I needed another source. So I rang up Mike, who still lives in Massachusetts.
“Is there a chance you actually earned it?” Mike asked.
“C’mon, man!” I said. “You know me!”
“No, I’m just working through the possibilities,” he said. “I know it’s unlikely.”
Mike did confirm how unstable I was that year.
“You were basically having a nervous breakdown,” he said.
More Scrooge than Cratchit
In 1983, psychologist William Swann developed his theory of self-verification — the idea that people seek to preserve their established self-narratives, even when those narratives are negative. Coherence, not accuracy, becomes the goal.
Take, again, “A Christmas Carol.” Admittedly I had never read the novella. But a few years ago, I visited Charles Dickens’s London house around Christmastime. A professor conducted a reading, and to my surprise, I discovered that Scrooge was not, in fact, bitter or hostile in his youth.

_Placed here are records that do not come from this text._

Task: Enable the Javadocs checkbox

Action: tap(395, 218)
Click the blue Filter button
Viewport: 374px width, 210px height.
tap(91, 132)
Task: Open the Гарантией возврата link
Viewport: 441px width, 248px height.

He adored his sister, Fan. He deeply respected his first boss, Mr. Fezziwig. And Scrooge deeply loved his fiancée, Belle, before money distracted him. Scrooge could hardly stand to revisit the memories of his sister and fiancée because they contradicted his current persona as a solitary, unloved miser.

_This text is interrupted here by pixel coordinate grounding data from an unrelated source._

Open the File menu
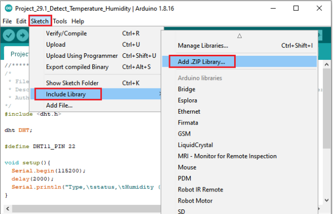This screenshot has height=214, width=333. tap(7, 21)
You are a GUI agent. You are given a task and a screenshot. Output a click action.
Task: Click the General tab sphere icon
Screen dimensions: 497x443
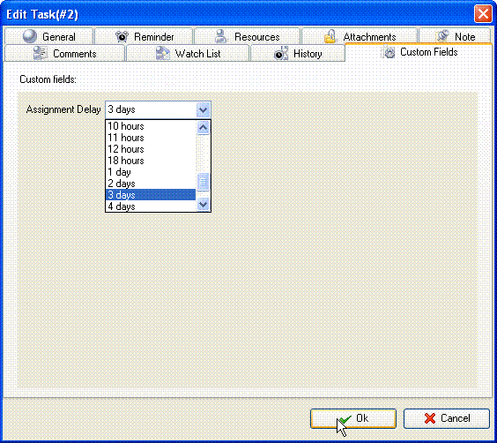coord(30,36)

My sister compared me to his secretary, Bob Cratchit. But perhaps I am really more like Scrooge, not in personality but in my determination to keep my self-narrative unchallenged and unchanged.
The idea that I was a terrible student, especially at math, has long informed my identity. I’ve often ridiculed my supposed mathematical ineptitude for comic effect, noting that it clashes with a common stereotype that Asian Americans excel at math — and with the fact that I made a career as a business journalist.
And yet that narrative of an inept math student may still be true. The transcript says I earned an A. It does not say why.
Maybe I understood the material more than I remember. Maybe the calculus teacher, Janet Manning, saw effort where I saw failure.
Or maybe she decided to give me a break of a lifetime.
I had already failed Advanced Placement English that quarter. Another failing grade might have prevented me from graduating.
The only real mystery is why she gave me an A — and not just a passing grade. (I did reach out to Ms. Manning recently but didn’t receive a reply.)
If true, I may have blocked a much more important memory than a mere grade.
Aside from Mike, I felt very much alone that year. Depression and suicidal thoughts isolated me. I thought my teachers, including Ms. Manning, hated me because I didn’t do the work.
Yet she, and likely others, too, had my back — even if I didn’t realize it at the time, or remember it until now.
Soon after we spoke, Mike texted me.
“Good call yesterday,” he wrote. “Nice to remember (and forget) old times.”
Thomas Lee is a freelance journalist who previously worked at the Globe.